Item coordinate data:
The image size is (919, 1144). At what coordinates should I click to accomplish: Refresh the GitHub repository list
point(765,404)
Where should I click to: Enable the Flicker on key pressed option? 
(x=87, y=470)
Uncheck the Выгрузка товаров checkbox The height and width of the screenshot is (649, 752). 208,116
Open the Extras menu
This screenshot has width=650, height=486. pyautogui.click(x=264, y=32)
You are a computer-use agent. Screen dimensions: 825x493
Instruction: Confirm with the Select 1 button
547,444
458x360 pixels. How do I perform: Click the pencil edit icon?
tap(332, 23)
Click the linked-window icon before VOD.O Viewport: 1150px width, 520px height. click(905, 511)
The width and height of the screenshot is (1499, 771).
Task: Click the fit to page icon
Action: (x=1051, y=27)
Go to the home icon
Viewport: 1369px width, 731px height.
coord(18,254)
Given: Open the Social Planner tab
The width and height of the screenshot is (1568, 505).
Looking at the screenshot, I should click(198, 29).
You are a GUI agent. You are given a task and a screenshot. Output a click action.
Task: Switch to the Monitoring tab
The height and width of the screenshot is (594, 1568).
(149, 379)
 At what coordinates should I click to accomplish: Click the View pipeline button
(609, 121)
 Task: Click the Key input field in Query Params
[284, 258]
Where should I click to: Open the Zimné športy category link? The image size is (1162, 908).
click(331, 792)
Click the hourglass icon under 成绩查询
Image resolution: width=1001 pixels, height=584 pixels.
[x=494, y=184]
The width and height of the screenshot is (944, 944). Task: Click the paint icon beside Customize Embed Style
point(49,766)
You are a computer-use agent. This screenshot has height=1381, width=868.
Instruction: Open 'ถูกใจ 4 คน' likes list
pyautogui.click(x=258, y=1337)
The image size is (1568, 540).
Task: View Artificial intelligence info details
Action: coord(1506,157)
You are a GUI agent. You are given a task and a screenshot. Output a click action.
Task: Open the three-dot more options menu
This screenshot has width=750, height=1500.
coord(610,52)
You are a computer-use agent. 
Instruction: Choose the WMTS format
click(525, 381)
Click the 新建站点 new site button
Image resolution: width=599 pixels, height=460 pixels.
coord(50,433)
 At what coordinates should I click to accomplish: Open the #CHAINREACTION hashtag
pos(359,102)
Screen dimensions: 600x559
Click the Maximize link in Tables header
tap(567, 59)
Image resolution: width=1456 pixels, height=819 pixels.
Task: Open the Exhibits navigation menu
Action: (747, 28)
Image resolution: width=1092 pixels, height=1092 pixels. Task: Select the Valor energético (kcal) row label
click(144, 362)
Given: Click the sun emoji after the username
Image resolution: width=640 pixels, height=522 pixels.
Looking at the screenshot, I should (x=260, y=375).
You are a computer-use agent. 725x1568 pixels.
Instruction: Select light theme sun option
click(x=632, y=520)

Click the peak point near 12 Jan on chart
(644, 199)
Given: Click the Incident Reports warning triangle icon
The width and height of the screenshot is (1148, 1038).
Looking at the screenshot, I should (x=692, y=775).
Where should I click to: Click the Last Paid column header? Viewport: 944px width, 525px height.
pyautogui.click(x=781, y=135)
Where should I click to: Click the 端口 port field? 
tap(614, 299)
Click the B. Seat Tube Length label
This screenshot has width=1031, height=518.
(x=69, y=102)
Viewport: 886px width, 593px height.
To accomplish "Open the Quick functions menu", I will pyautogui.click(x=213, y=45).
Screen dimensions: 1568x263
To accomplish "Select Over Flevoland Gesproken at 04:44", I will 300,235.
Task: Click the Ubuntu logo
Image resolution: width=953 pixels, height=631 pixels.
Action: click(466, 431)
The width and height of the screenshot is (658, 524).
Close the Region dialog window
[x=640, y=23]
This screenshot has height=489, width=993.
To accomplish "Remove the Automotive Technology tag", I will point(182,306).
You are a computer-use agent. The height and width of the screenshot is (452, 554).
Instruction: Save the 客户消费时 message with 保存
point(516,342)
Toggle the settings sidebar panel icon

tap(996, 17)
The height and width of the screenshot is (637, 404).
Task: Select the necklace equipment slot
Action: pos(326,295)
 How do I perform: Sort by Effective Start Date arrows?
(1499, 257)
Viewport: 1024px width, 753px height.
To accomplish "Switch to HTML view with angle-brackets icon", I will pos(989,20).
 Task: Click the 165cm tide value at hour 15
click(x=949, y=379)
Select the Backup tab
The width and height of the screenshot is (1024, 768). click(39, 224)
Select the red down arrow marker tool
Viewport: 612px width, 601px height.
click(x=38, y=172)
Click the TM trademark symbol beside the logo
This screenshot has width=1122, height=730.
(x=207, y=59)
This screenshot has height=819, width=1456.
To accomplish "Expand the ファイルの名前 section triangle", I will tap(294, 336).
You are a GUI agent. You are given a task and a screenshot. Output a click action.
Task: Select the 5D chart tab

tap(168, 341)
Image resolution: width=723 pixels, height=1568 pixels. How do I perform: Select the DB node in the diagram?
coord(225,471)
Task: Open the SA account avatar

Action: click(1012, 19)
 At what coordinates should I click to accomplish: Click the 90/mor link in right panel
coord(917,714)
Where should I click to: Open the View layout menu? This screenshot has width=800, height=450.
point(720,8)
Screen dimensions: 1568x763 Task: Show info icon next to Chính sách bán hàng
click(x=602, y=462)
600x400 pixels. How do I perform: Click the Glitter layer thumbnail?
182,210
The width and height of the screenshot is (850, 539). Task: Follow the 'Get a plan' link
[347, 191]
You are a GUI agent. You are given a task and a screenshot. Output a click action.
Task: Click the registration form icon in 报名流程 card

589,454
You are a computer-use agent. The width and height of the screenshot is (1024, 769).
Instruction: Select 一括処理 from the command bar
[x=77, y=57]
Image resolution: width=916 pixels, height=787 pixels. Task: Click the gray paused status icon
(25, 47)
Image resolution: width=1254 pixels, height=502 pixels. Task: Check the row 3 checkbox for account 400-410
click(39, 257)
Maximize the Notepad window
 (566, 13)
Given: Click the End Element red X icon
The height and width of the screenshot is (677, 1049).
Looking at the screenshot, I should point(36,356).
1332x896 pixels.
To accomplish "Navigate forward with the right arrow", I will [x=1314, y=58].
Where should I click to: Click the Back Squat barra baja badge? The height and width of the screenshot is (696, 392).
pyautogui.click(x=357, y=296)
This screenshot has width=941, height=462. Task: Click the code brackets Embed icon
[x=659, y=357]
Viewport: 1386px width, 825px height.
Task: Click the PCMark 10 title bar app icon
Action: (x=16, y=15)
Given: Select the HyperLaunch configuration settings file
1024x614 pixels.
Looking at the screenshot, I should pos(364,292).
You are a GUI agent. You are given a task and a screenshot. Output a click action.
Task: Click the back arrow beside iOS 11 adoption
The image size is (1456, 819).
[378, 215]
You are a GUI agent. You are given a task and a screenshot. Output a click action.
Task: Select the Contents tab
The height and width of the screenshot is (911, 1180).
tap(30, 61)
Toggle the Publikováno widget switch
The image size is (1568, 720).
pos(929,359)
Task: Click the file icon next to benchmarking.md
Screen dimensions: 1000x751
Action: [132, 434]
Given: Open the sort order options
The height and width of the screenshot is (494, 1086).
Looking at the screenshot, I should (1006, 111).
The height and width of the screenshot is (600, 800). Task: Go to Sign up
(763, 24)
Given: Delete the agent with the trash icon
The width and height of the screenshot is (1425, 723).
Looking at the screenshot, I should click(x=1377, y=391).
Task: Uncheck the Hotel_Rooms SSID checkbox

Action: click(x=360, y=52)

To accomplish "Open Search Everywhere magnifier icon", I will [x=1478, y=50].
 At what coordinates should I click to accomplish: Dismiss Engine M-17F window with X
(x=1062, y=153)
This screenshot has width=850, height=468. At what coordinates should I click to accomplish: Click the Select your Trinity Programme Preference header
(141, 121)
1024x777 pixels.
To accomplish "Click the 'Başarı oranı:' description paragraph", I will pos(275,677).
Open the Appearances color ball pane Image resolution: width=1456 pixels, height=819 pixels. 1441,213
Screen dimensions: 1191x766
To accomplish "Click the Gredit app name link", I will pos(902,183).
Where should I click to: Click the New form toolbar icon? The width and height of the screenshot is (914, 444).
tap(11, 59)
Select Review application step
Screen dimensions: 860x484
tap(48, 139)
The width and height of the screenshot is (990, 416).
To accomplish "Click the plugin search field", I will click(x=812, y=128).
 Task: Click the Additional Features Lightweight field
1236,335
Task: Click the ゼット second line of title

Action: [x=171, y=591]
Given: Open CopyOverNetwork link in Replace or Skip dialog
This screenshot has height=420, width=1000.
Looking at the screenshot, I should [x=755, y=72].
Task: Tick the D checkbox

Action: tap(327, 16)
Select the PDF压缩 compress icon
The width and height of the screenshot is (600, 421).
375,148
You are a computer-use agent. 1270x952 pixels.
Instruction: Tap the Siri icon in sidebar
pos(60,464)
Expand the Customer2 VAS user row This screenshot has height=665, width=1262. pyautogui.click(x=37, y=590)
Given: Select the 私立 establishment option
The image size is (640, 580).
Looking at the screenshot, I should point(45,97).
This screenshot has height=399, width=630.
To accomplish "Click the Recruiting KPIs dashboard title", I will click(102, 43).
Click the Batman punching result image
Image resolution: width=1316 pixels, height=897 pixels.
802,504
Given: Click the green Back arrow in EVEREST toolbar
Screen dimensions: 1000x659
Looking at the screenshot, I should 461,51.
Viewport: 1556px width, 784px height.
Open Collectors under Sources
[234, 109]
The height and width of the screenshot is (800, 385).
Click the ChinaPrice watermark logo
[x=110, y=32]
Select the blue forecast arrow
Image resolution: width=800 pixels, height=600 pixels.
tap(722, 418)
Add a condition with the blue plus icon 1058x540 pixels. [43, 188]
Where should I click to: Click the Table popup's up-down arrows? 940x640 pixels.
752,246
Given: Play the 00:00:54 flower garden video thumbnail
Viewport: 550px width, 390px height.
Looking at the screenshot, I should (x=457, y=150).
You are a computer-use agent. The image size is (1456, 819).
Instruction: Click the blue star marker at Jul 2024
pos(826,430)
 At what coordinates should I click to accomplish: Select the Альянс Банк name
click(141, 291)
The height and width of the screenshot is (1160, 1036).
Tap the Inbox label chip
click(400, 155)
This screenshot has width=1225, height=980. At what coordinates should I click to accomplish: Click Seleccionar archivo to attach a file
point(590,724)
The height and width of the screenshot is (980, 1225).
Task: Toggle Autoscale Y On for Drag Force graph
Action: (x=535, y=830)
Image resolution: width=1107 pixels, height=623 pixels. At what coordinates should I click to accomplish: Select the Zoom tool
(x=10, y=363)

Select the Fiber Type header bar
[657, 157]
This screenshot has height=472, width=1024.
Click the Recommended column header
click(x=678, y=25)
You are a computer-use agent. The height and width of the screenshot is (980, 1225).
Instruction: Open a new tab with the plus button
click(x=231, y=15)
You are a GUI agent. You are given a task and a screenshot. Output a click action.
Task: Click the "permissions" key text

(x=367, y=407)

* To be done: Render everything from the line containing "Where should I click to: Click the Last" down to the line containing "I will 300,235." as a JSON list of strings, one string per line, omitting blank lines.

* Exercise answer:
[
  "Where should I click to: Click the Last Paid column header? Viewport: 944px width, 525px height.",
  "pyautogui.click(x=781, y=135)",
  "Where should I click to: Click the 端口 port field? ",
  "tap(614, 299)",
  "Click the B. Seat Tube Length label",
  "This screenshot has width=1031, height=518.",
  "(x=69, y=102)",
  "Viewport: 886px width, 593px height.",
  "To accomplish \"Open the Quick functions menu\", I will pyautogui.click(x=213, y=45).",
  "Screen dimensions: 1568x263",
  "To accomplish \"Select Over Flevoland Gesproken at 04:44\", I will 300,235."
]